Poker writer Jay Greenspan considers himself a semi-pro player. But he's thinking of becoming a full time pro, playing the high limit games at the Commerce Casino in LA. In order to do that, he needs to pad his bankroll. So, he decides to leave his apartment in New York and drive to LA, stopping along the way at casinos, home games, and illegal underground poker rooms trying to get the bankroll needed to play at the higher levels. Does he make it? Read the book!

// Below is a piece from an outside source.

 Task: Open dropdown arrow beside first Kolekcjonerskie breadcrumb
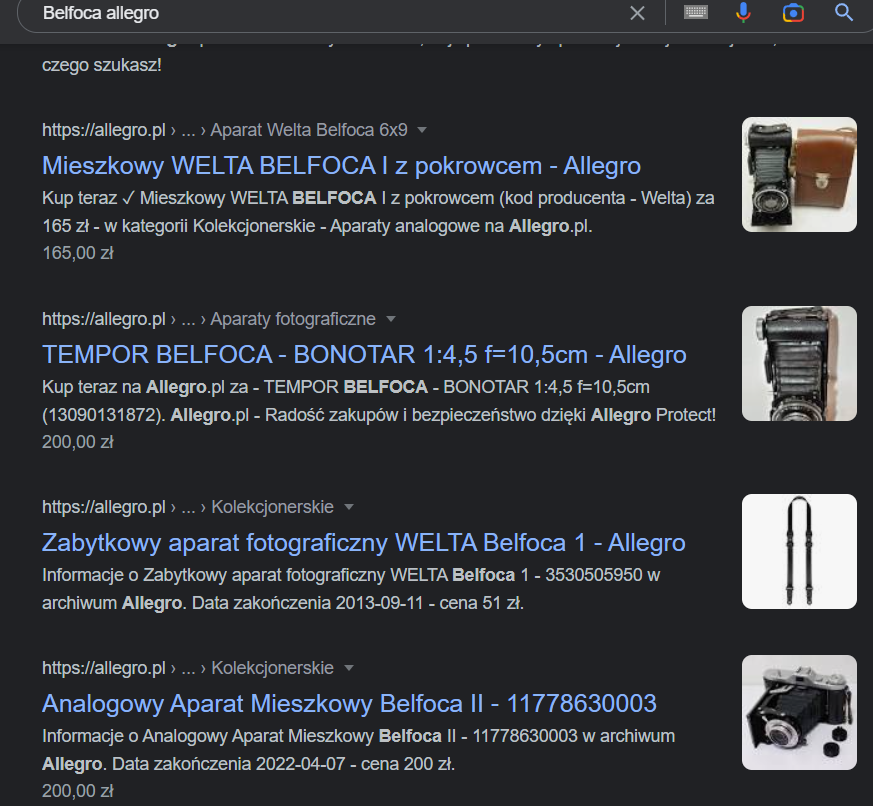(348, 507)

I liked this book. It's a quick, easy read. If you like the 'trip reports' that poker players are known to post in poker forums describing a live poker outing, you'll like this book. Each chapter is a stop on his 'tour'...places like Atlantic City, Foxwoods, Philadelphia, Georgia, Tunica, Dallas, Las Vegas, and more. He gives a brief poker history about each stop, lets us know what he's thinking at that point in his journey, and, of course, the colorful characters he comes across. He also describes the changes in his personality as he tries to go pro, and the thoughts he has about family life and being a pro (when the book was written, he was engaged). He also describes a few key hands from some of his sessions and his thought process in the hand. An interesting part of the book is when he thinks about the moral issue of seeking out poorer players to take their money and how he feels when he takes their entire stack in what he considers an unfair fight.

This book is not a how-to book. Although for me...someone who is trying to learn as much as I can...I did come away with some thoughts about how I play compared to his play. Obviously, if he's thinking about becoming a pro, he's much more advanced and playing much higher limits than me. But it was interesting seeing how he thought out some hands. I enjoyed this book and recommend it!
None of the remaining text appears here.